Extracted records
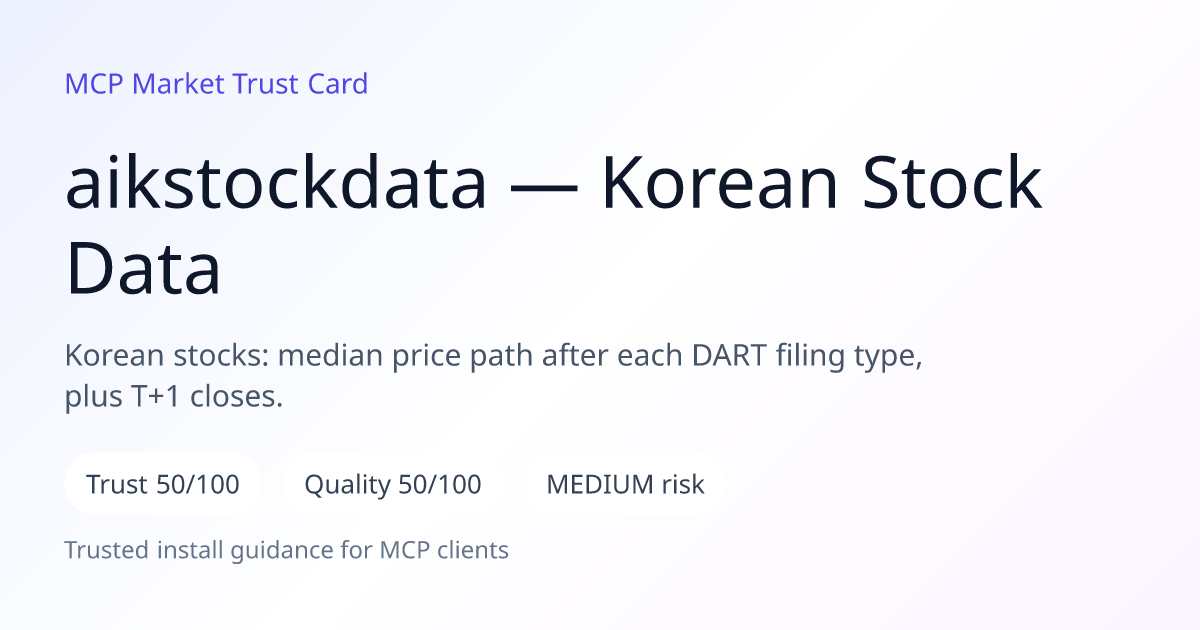Screen dimensions: 1200x630
Task: Click "plus T+1 closes." description line
Action: tap(174, 397)
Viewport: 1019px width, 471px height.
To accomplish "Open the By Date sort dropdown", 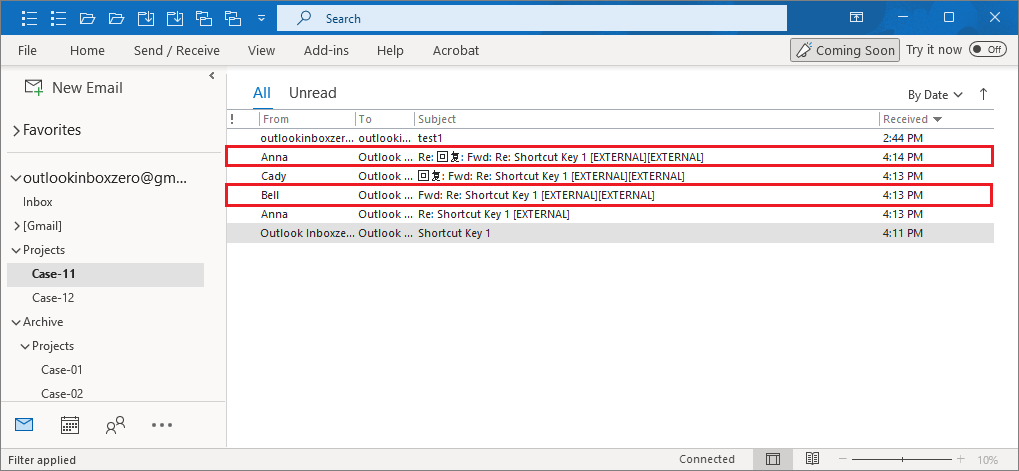I will click(x=935, y=95).
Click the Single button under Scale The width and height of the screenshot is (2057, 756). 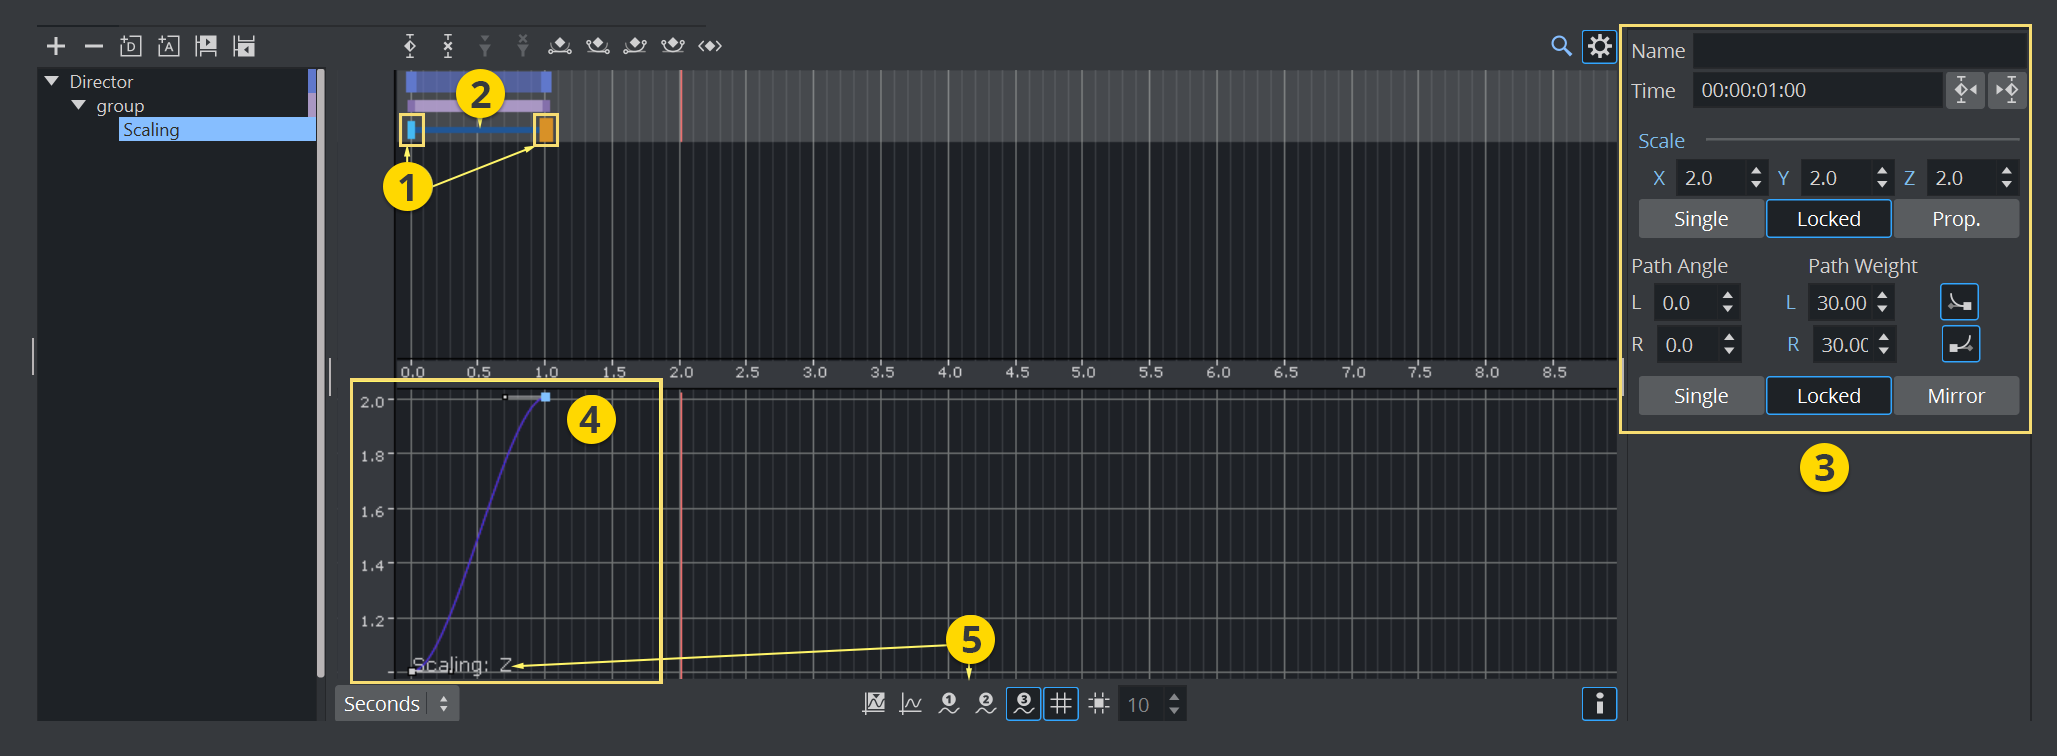pyautogui.click(x=1700, y=219)
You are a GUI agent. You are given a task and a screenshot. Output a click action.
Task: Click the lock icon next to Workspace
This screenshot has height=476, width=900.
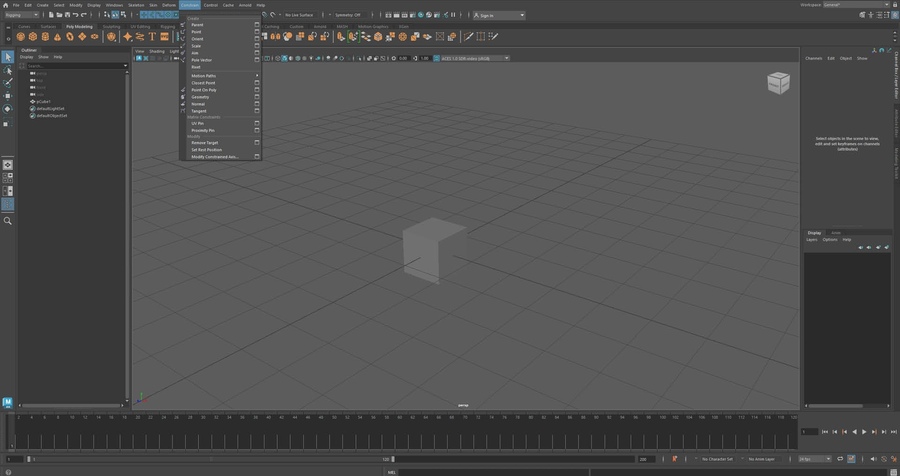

*WHAT THE TASK ASKS*
Once you find the line with "You are a GUI", restate it and every later line of the data word for word, excluding the pictures.

*TASK OUTPUT*
You are a GUI agent. You are given a task and a screenshot. Output a click action.
Task: Click the lock icon next to Workspace
This screenshot has height=476, width=900.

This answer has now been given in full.